According to the annually released data, the price of a turkey—the costliest item on every Thanksgiving shopping list—was actually in line with the dinner’s overall cost inflation of 20%. This rate was surpassed by rolls, pie crusts, whipping cream and green peas, which all increased in price by between 22% and 27%. The item with the biggest price increase was stuffing, which now costs $3.88 on average for a 14-ounce box, up almost 70% from last year
In absolute terms, however, the combined price increases for the five products hit most by inflation amount up to just under $4. The pricier turkey—even though its cost increase was rated as average by the Farm Bureau—racks up an extra cost of $5.

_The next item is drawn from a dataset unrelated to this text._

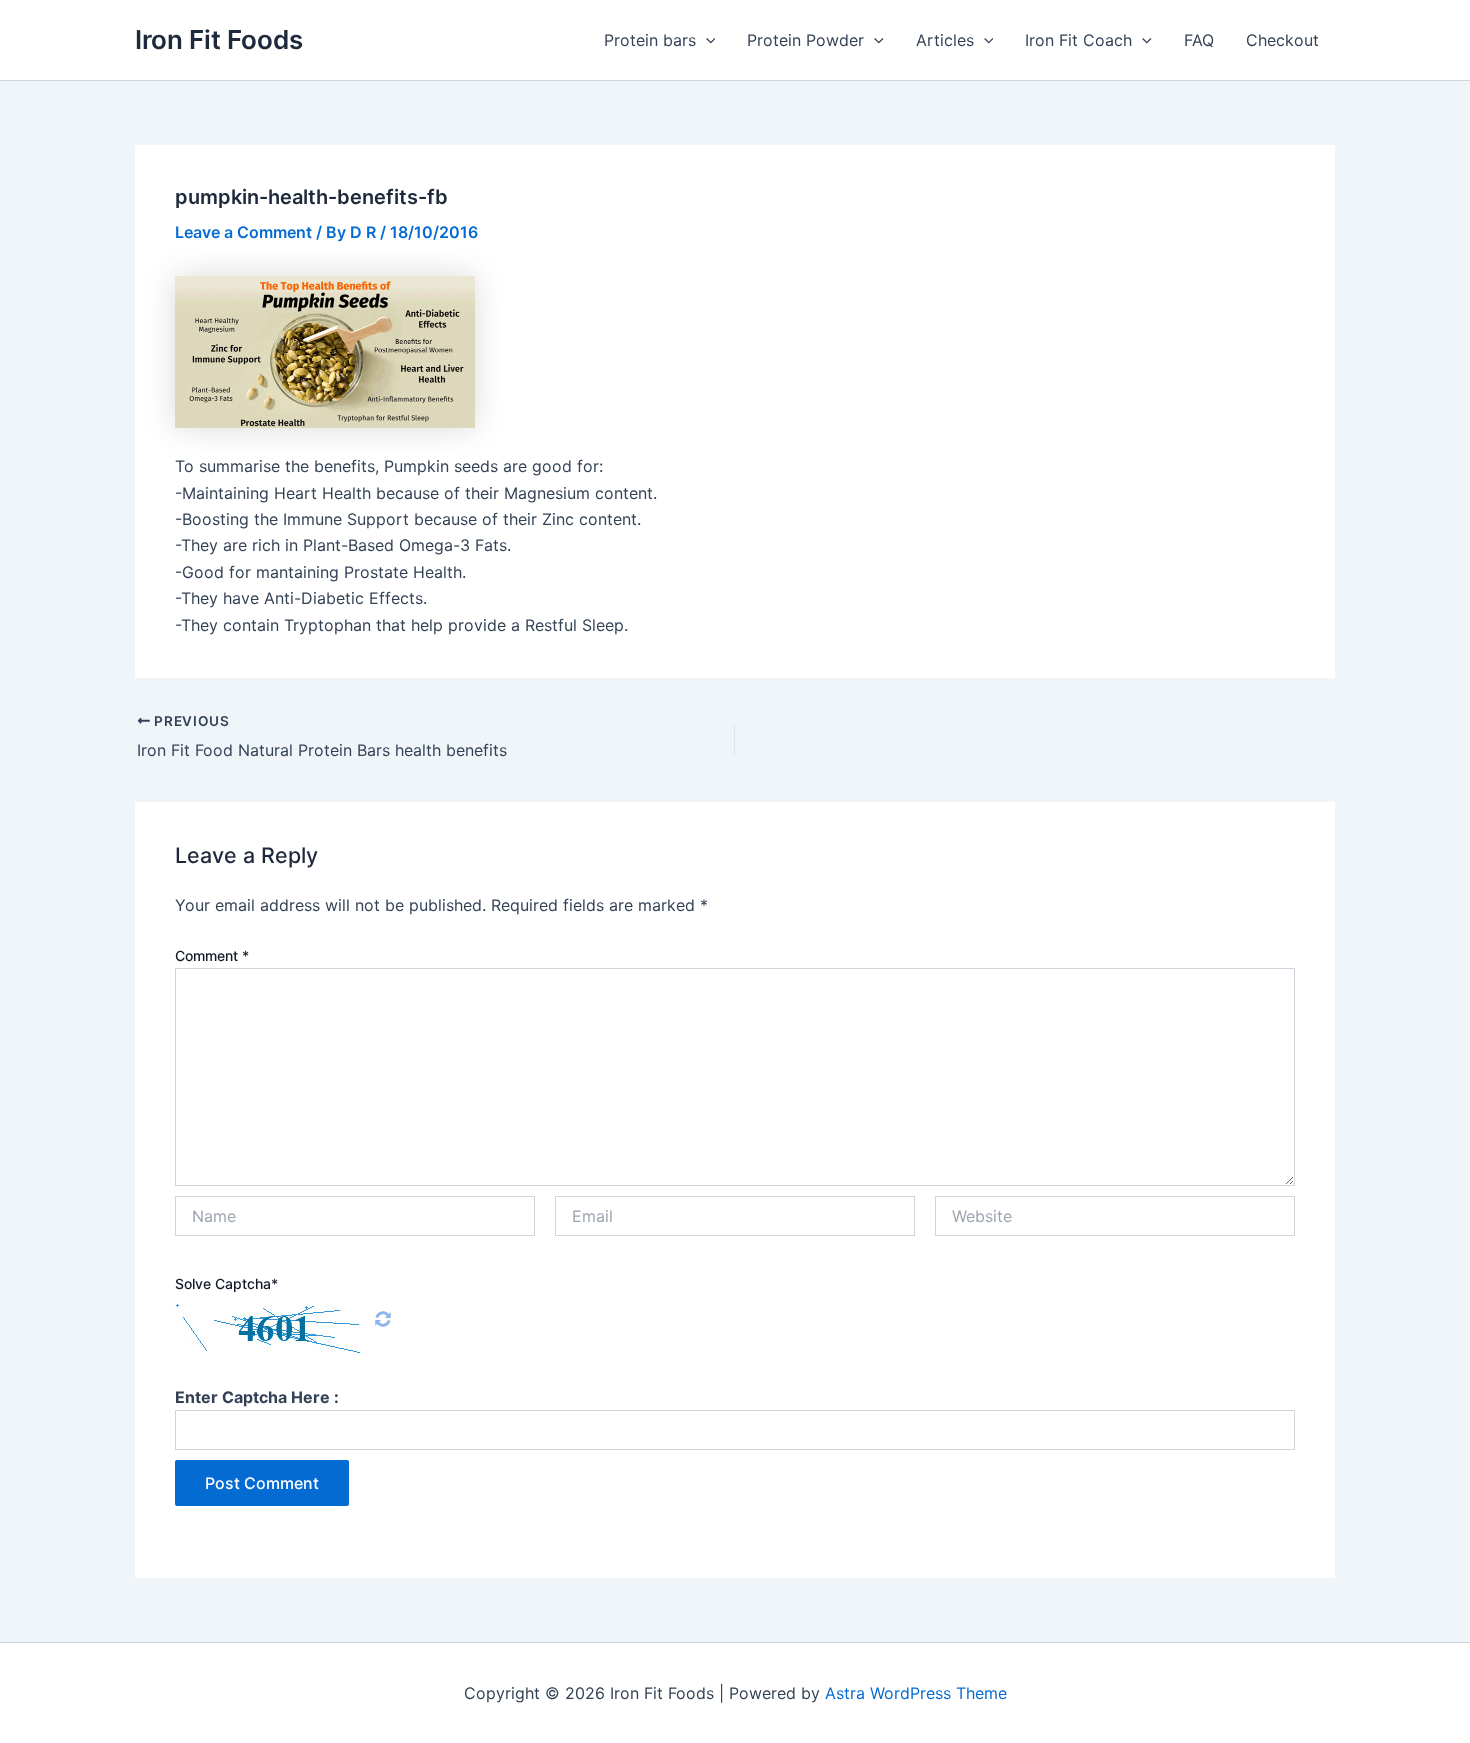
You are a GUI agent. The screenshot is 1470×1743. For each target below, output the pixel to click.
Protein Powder (805, 40)
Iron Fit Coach (1078, 40)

Wheat pricier since invasion of Ukraine
Three products using wheat are among those whose prices increased more than the average. The commodity has been in short supply due to Russia’s invasion of Ukraine. Both countries are large-scale producers of wheat. While Ukraine’s harvest and its exports were interrupted by the war, sanctions against Russia caused a shortage on world markets as well.
Looking at the price of Thanksgiving dinner components over the course of five years, roll and pie shells saw the biggest cost increases and are now 50% to 65% more expensive. Stuffing comes third at an 38% price increase over the course of the last five years. As Thanksgiving dinner prices stagnated for two years in 2018 and 2019 and even fell in 2020, the net cost increase of a Thanksgiving dinner between 2017 and 2021 was actually below 10%.